Balalatha Mallavarapu was only a child when she lost her legs to Polio. Most of her childhood days comprised of visits to the doctor.

“Throughout the first half of my 40 years on this planet, the only question I asked both myself and God is ‘Why me?’” she recalls.

With each passing and failed visit to the doctor, it became clear to Balalatha that her condition would never improve.

“A very tiring affair to be honest, as all those visits would lead us to nothing but dead ends. This whole ordeal made me, in a manner of speaking, ‘a sad child’. I would only stay in my room all day and spend my time staring at the ceiling,” she shares.

Balalatha would keep to herself and spend most of her time in her room, yearning to play in the playground like her younger sister.

The school was no better, she was bullied and ill-treated. “My peers didn’t understand my condition and lacked sensitivity towards me. I remember being left alone because they believed I had a contagious disease,” she says.

She was also forced to be home-schooled many times as most schools were not disabled-friendly back then. By the time Balalatha reached Class 8, she was already battling depression when she decided to speak to her parents.

“As much as it would hurt, I had to ask them to give up on their expectation of a miracle. I asked them to stop the medication and accept the fact that, for polio, there is no cure, only prevention,” she shares.

Then, she recalls a point in her life when she had to choose between two roads — end her life or choose to become something meaningful. “And I choose the latter,” says Balalatha. She made it her life mission to become an IAS officer.

“I think the idea to pursue civil services came from a magazine that showed pictures of civil servants. My young adult self thought that if I could get a great rank and crack the paper, I could prove myself to society,” she recalls.

After several sleepless nights, in 2004, she finally cleared the UPSC CSE (and then again in 2016!). However, it took about two years for the Government to identify a suitable posting for her due to her disability.

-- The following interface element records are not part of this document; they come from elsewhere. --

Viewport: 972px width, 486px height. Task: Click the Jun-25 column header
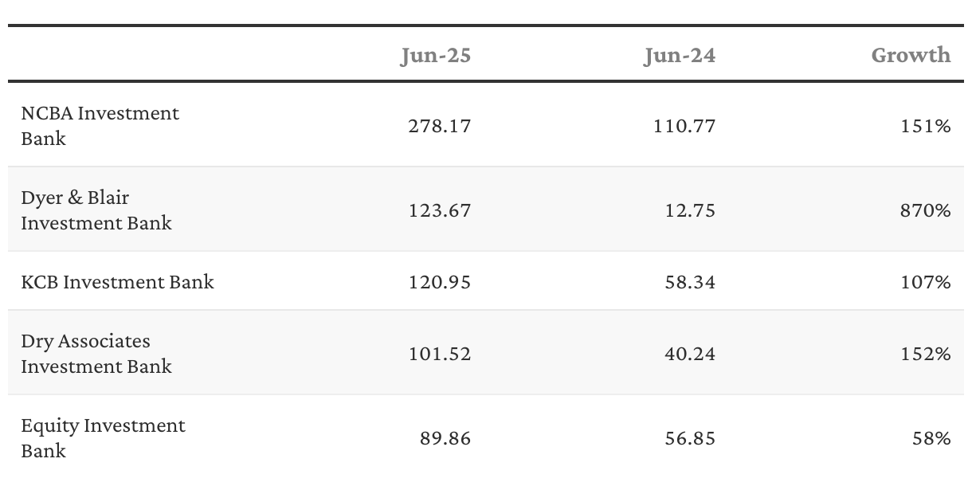(x=435, y=55)
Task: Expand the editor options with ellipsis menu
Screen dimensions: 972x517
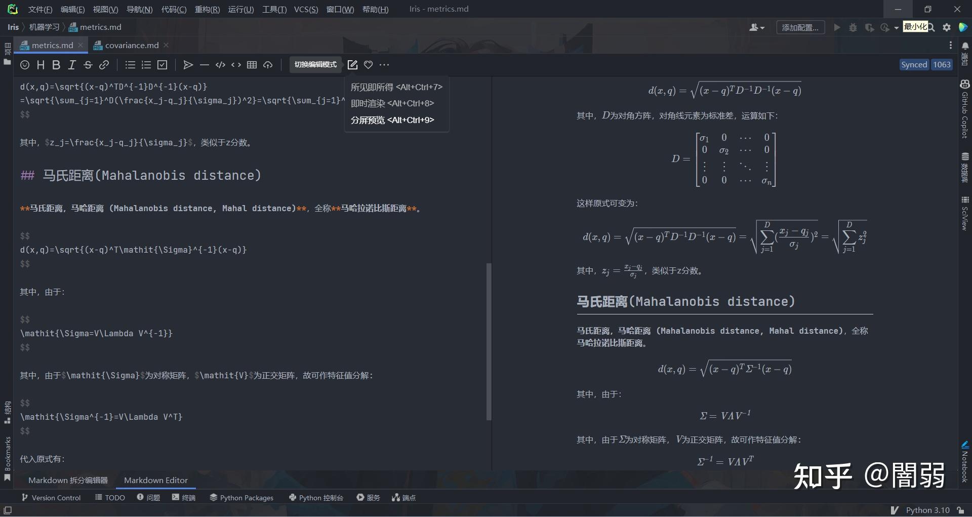Action: click(385, 65)
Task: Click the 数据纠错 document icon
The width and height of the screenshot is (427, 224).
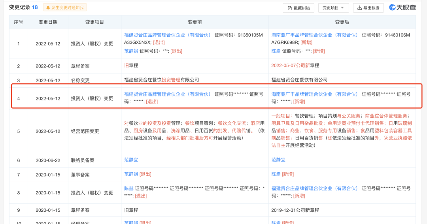Action: 290,8
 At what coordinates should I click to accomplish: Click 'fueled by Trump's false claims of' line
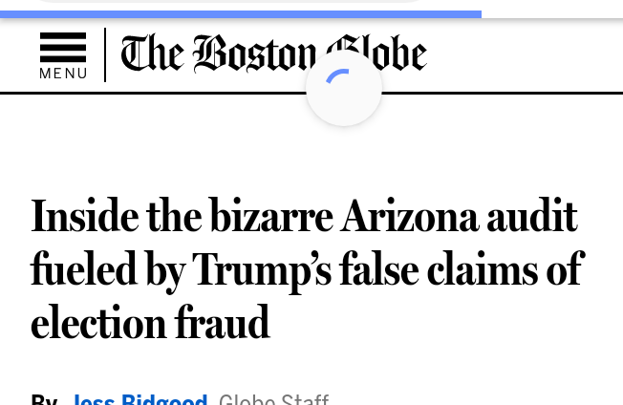pos(306,270)
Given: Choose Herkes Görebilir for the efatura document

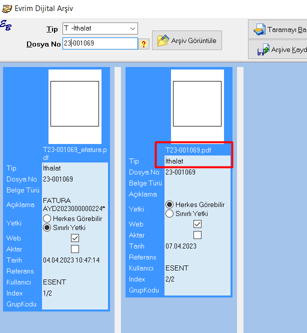Looking at the screenshot, I should [48, 219].
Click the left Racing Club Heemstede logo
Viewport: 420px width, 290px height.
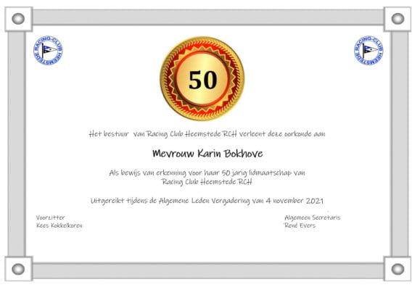[48, 50]
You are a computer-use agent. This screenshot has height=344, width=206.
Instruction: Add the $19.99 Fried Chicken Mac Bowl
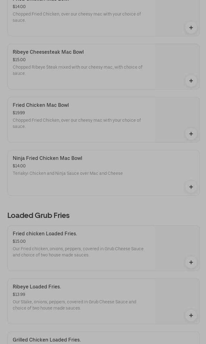(191, 134)
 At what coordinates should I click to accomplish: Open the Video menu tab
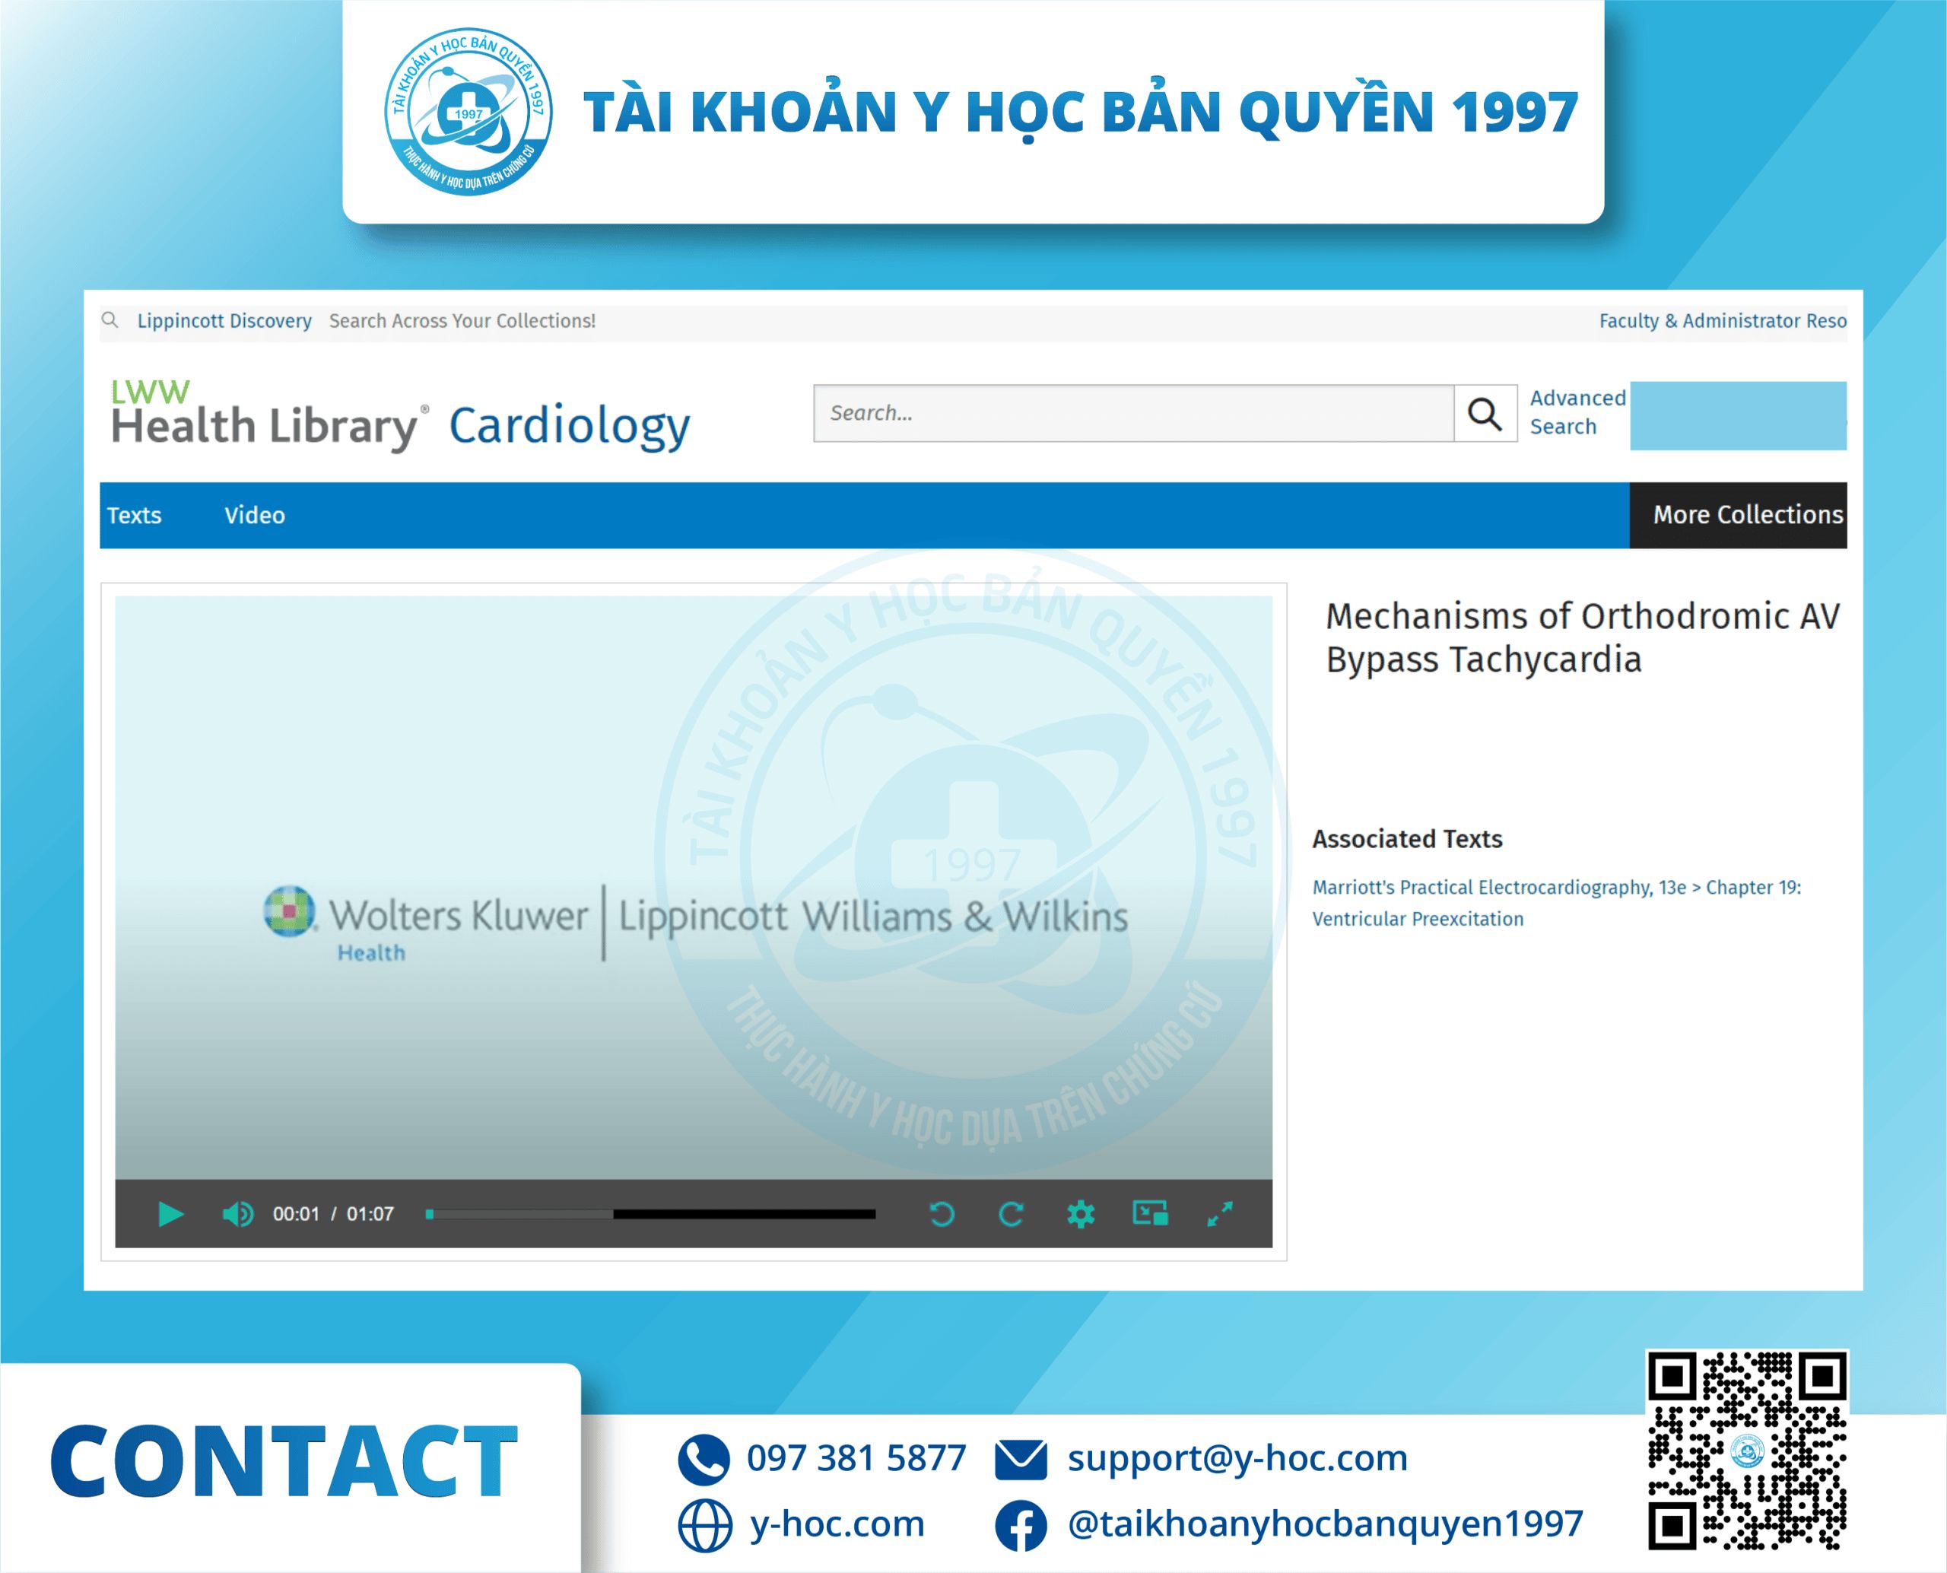click(255, 515)

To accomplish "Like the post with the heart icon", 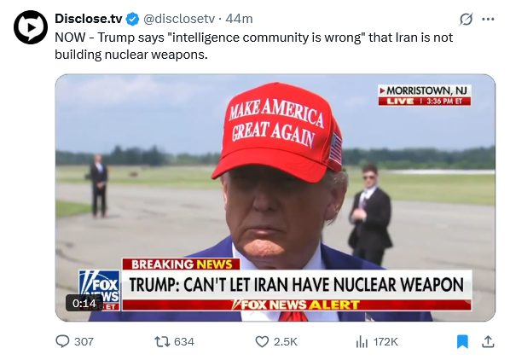I will pyautogui.click(x=262, y=341).
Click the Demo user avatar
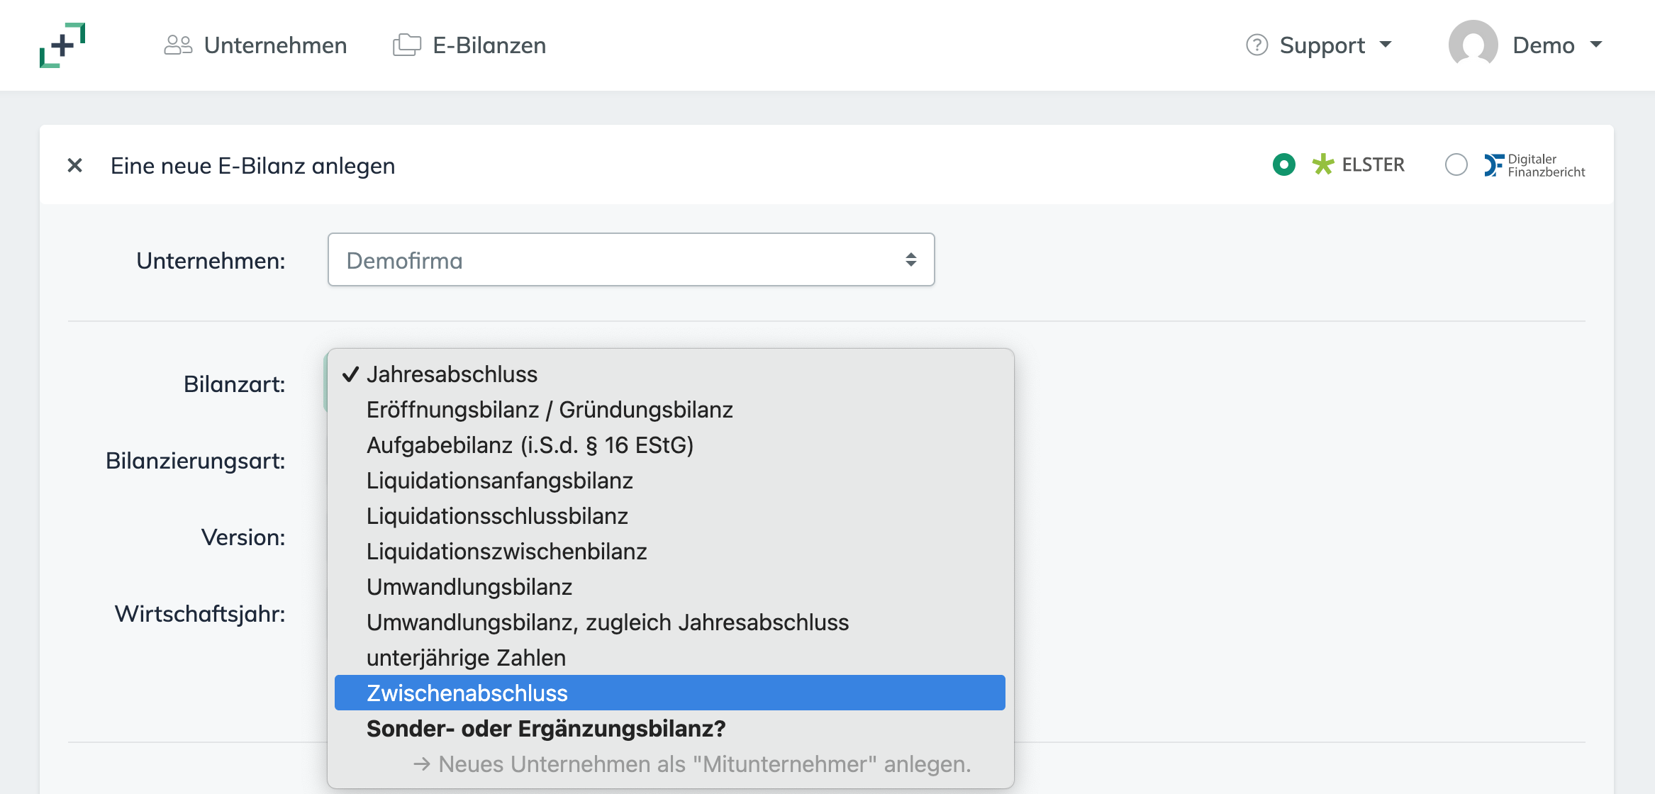The height and width of the screenshot is (794, 1655). (x=1473, y=45)
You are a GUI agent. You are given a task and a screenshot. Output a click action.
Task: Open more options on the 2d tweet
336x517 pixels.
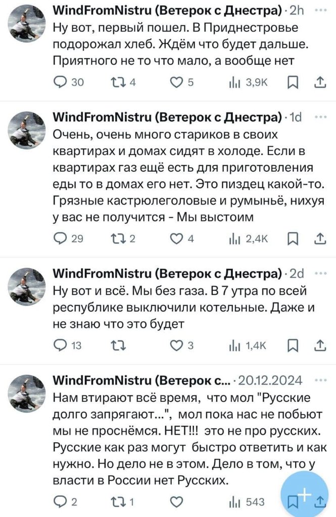(x=320, y=274)

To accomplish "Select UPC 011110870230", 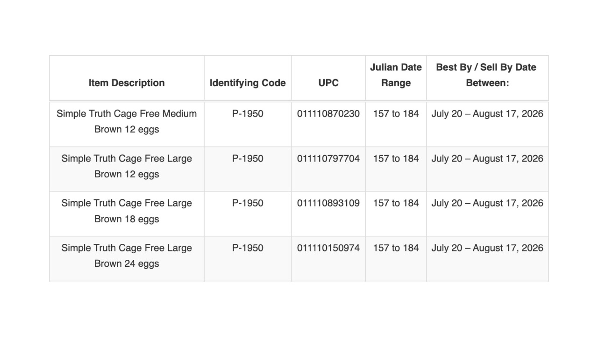I will pyautogui.click(x=328, y=114).
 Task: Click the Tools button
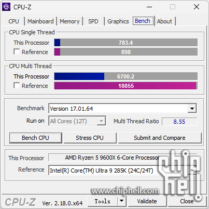pyautogui.click(x=102, y=201)
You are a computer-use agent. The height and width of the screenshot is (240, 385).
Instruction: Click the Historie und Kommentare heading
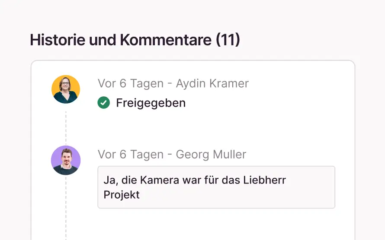coord(135,40)
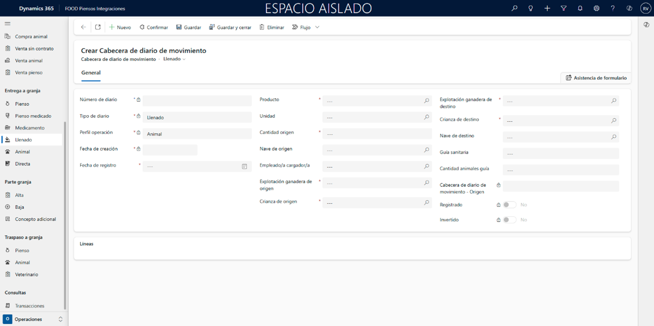The width and height of the screenshot is (654, 326).
Task: Open the Fecha de registro calendar picker
Action: pos(244,167)
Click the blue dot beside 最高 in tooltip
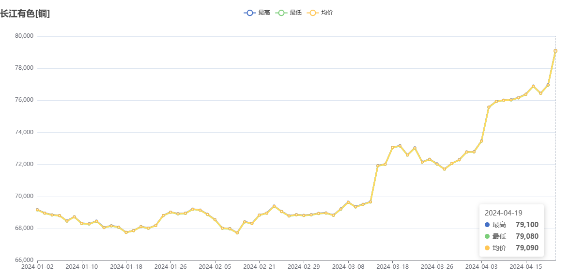The height and width of the screenshot is (276, 570). point(487,225)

Over those two years, Balalatha began mentoring students casually, discovering her passion for teaching and aspiring to pursue that career path. After serving in the Ministry of Defense for several years, in 2018, she decided to return home and become an educator by opening her own coaching centre.

“I returned to Hyderabad, and it has been 18 years of pure joy since. I have lost count of how many students I have taught so far. I teach around 2,000 to 3,000 students every year,” she says.

To reach rural students, Balalatha also has a YouTube channel in Telugu that can be accessed for free.